◆ Stored items from a collection:
• • • • •

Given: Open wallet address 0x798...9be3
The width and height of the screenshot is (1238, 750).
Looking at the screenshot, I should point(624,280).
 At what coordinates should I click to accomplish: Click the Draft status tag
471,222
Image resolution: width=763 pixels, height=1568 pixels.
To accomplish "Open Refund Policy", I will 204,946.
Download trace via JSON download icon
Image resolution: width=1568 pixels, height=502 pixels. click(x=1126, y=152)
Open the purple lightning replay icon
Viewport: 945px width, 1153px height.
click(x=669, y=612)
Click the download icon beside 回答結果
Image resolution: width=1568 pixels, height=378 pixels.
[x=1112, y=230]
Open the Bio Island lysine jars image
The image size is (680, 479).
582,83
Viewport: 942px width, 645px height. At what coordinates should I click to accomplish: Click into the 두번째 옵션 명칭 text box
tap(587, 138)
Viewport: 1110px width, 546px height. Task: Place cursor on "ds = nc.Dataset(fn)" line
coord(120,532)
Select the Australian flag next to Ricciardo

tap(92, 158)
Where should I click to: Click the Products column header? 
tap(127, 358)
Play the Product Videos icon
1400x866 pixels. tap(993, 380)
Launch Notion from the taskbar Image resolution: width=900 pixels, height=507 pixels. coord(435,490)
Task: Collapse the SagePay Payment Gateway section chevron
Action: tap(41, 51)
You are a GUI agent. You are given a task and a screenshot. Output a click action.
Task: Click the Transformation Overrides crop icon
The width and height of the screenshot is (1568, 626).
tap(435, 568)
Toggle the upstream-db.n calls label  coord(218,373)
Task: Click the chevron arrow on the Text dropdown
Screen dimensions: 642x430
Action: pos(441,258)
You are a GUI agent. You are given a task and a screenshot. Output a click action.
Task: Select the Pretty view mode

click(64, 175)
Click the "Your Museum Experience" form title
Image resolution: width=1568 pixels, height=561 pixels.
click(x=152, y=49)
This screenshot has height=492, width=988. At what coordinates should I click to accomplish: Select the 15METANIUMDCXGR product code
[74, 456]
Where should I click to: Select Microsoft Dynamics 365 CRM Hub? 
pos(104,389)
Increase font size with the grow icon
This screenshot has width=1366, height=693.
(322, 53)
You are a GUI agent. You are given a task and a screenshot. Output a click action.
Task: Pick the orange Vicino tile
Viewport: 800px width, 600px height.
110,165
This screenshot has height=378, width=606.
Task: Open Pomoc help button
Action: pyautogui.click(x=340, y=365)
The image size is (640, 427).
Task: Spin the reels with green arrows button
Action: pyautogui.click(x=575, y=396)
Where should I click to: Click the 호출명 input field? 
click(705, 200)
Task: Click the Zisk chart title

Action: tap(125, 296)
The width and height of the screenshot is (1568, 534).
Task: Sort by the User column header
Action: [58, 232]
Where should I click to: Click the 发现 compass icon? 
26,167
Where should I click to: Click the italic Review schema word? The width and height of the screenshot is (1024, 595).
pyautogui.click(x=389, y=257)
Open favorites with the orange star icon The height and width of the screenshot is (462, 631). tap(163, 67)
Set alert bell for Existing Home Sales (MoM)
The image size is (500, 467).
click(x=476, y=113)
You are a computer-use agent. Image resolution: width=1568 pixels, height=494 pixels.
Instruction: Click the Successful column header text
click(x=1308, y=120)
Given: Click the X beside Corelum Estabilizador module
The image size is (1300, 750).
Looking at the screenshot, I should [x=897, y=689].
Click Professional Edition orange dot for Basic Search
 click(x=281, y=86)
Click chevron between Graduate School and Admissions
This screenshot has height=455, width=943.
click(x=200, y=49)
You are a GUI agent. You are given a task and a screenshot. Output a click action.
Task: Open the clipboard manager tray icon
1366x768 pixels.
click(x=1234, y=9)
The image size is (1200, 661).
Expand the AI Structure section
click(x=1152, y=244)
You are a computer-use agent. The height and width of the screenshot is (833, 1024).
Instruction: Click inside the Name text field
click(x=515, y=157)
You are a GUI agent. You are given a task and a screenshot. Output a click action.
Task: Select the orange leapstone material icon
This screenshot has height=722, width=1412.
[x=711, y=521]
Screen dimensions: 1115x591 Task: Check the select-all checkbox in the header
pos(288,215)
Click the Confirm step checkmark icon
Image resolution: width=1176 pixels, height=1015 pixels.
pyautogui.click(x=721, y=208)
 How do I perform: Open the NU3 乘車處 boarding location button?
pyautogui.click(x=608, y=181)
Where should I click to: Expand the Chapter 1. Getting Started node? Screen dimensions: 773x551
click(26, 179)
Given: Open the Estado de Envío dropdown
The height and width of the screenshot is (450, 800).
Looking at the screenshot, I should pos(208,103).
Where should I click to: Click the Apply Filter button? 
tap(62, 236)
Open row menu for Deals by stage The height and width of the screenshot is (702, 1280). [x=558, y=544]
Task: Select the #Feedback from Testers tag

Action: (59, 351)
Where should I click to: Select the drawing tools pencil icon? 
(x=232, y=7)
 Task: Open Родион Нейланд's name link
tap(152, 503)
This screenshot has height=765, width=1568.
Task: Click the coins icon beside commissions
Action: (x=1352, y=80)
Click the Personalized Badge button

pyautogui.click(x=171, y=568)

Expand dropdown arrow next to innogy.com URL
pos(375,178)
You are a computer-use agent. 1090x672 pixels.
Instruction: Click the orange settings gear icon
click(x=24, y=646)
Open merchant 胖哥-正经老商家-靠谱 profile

• • • • •

◆ WORK REQUEST: Answer with a number only. How many lines in the records include the word "computer"?

◆ RESULT OF THE EXERCISE: 3